Agreed. It's like the Orville is Tru-Trek debate I see. So, I rewatched part of the Orville and was like, "This is almost exactly like current productions, including use of CGI." There was nothing there that made me go, "Yes, Star Trek should do this!" I don't want a bunch of shows recreating their greatest hits album. If the producers decided "Yeah, I want to tell a story with these elements from SNW in it" then go for it. I'll judge it on it's own merits.

And I think I lost my point.
 
Agreed. It's like the Orville is Tru-Trek debate I see. So, I rewatched part of the Orville and was like, "This is almost exactly like current productions, including use of CGI." There was nothing there that made me go, "Yes, Star Trek should do this!"
Yup. Back in the late-2010s, it was "The Orville vs. Discovery". Now, the new debate looks like it's going to shape up to be "Strange New Worlds vs. Legacy". That's the direction it seems to be going in.

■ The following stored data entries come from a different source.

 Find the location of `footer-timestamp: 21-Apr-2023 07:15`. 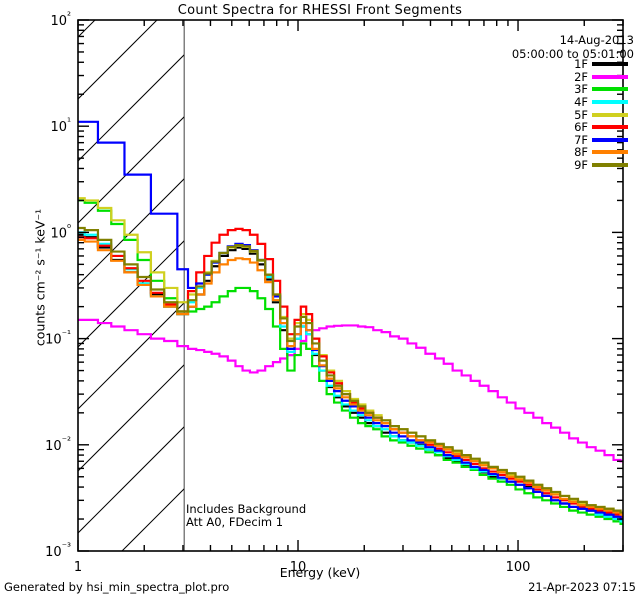

footer-timestamp: 21-Apr-2023 07:15 is located at coordinates (582, 587).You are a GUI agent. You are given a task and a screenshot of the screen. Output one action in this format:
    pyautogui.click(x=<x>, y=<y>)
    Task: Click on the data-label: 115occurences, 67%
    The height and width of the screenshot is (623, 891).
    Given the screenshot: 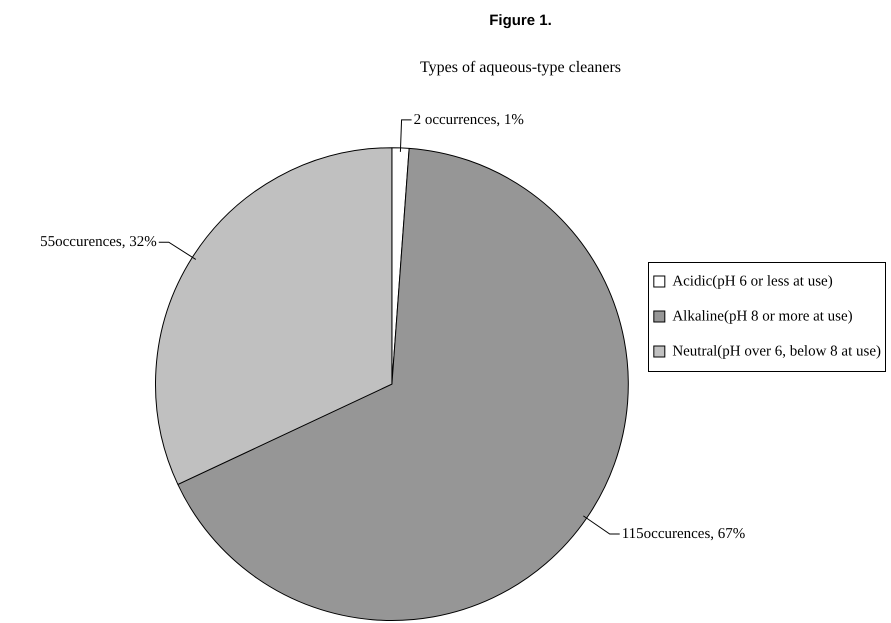 What is the action you would take?
    pyautogui.click(x=684, y=534)
    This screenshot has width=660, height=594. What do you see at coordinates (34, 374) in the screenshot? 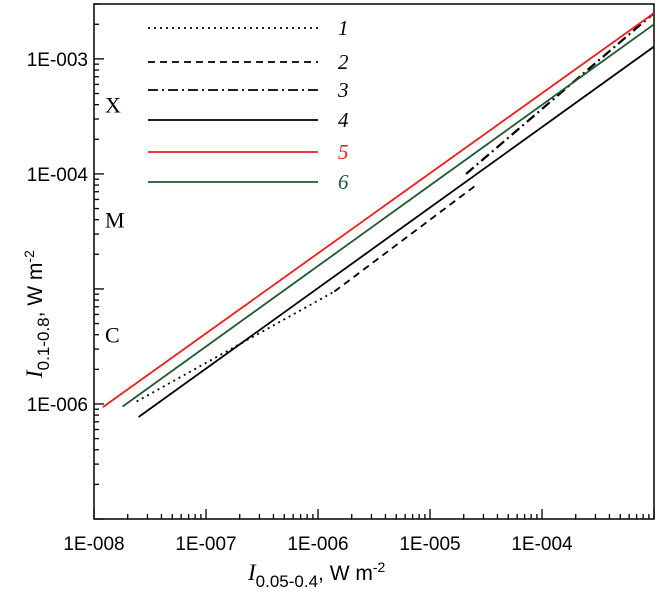
I see `y-axis-symbol: I` at bounding box center [34, 374]. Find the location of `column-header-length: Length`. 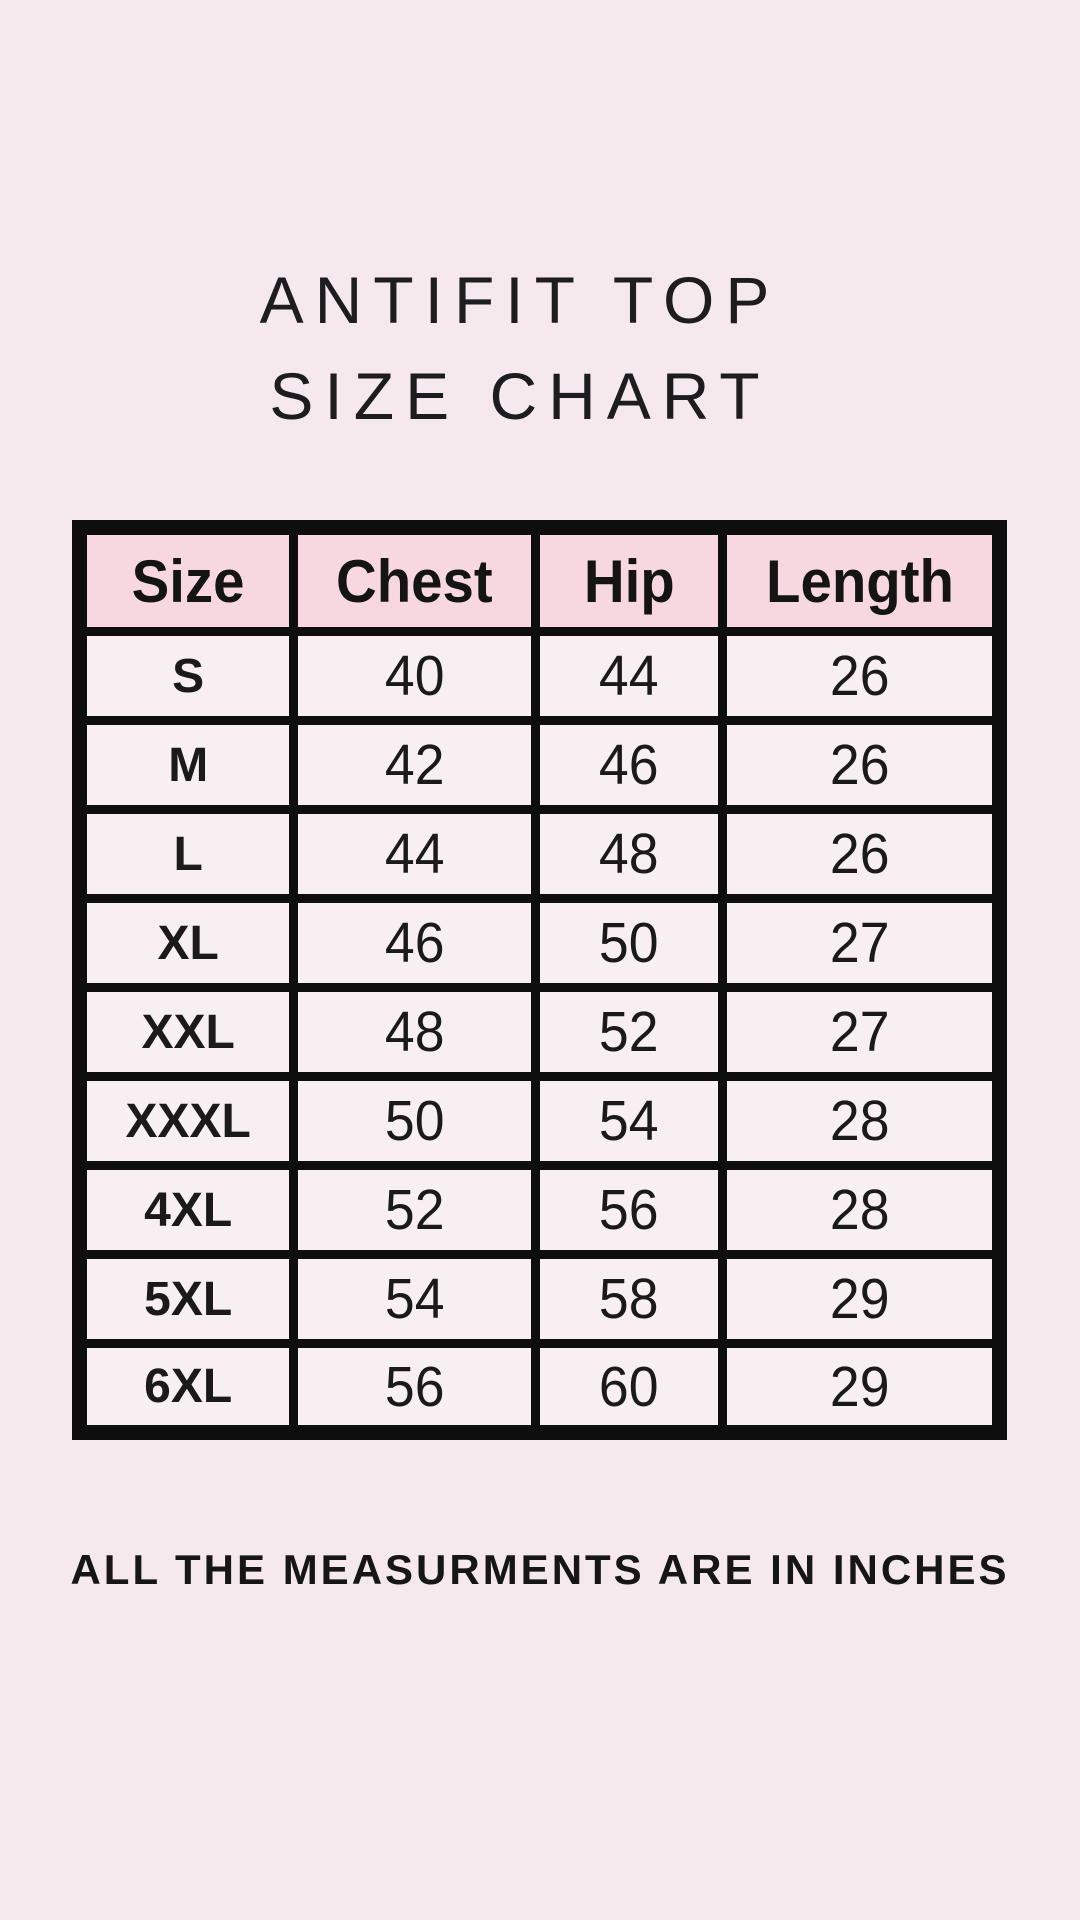

column-header-length: Length is located at coordinates (861, 580).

The same argument, just change the names of the series.

EDITED TO ADD: I tend to think of SNW as less of a spin-off from DSC and more of a break-off.
 
This is where I have to flash my "I FREAKING LOVE STRANGE NEW WORLDS" banner.

it was the characterization pulling the weight, not the story
Interesting. I'm not sure I entirely agree with you but I certainly see where you're coming from. The characters are so good! But I'd also argue there have been some humdingers in Season 1. And they're so varied that the odds are you won't / will like some of them. (My daughter loved The Elysian Kingdom. I didn't. It was OK. I liked what they tried. But I loved Children of the Comet. And almost everything else.)

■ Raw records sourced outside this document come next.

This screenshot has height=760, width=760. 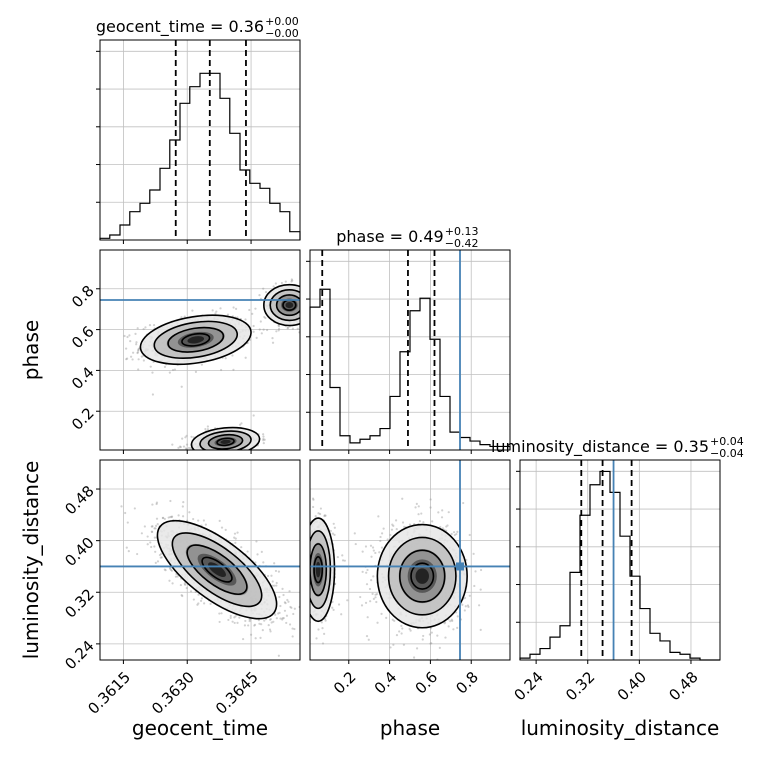 I want to click on xtick-label-geocent_time: 0.3630, so click(x=173, y=693).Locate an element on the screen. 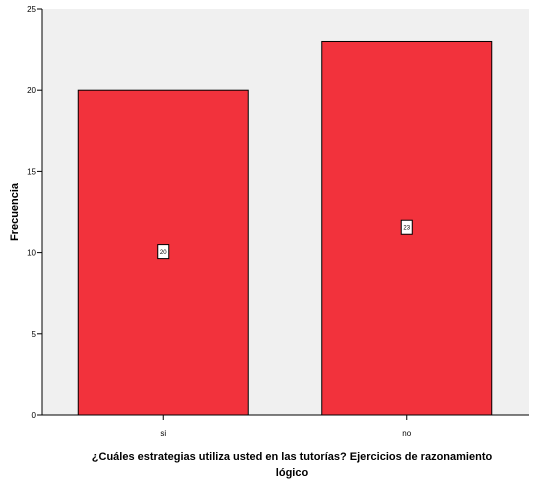 The width and height of the screenshot is (539, 483). y-tick-label: 10 is located at coordinates (32, 254).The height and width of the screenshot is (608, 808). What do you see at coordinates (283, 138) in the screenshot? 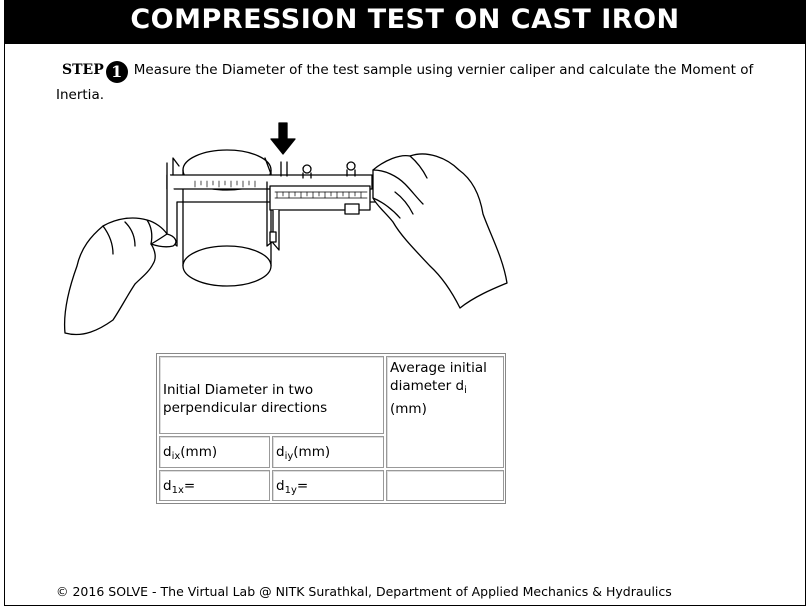
I see `down-arrow-icon` at bounding box center [283, 138].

And what do we know? And what is contradicted?
We know that Kirk had never heard of them. And that became increasingly unlikely as the season went on. And from Goldsman's remarks above it will be even more unlikely.

They might be a fun antagonist in SNW. They've been in two good episodes so far. But there was no need to make them Gorn.
 
Kirk's log said:
Weaponless, I face the creature the Metrons called a Gorn.

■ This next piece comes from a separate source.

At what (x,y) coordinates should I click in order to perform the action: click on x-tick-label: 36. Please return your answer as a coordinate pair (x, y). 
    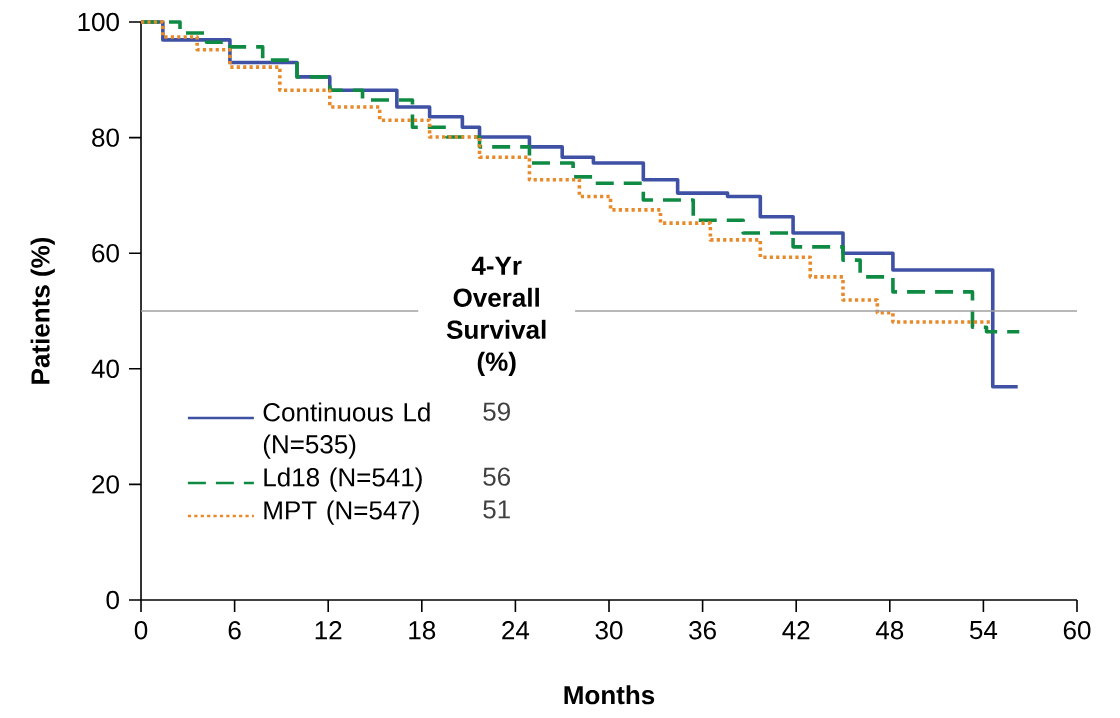
    Looking at the image, I should click on (702, 630).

Because he doesn't recognize this one as being like the Gorn he's met? And may not recognize the specific ship class.

Kirk said:
I'm engaged in personal combat with a creature apparently called a Gorn.

Awkward way of putting it, but still...
 
They might be a fun antagonist in SNW. They've been in two good episodes so far. But there was no need to make them Gorn.
There's no need to not make them the Gorn either.

Ultimately, it is preference. And speaking of preference:
Heaven knows what we must think of the Horta. Also made of rubber and only in one episode.
Disappointing is what I think. Completely wasted potential.
 
SNW could have avoided the "Gorn Continuity Controversy" by simply making the legacy villain the Tholians.

:shrug:

At the end of the day, nothing about SNW continuity bothers me much, though. It's a good show, and it reminds me (in the best of ways) of S3 of TOS. It has some absolute gems, some piles of dogshit, and a lot of good character stuff and edgy sci-fi stories.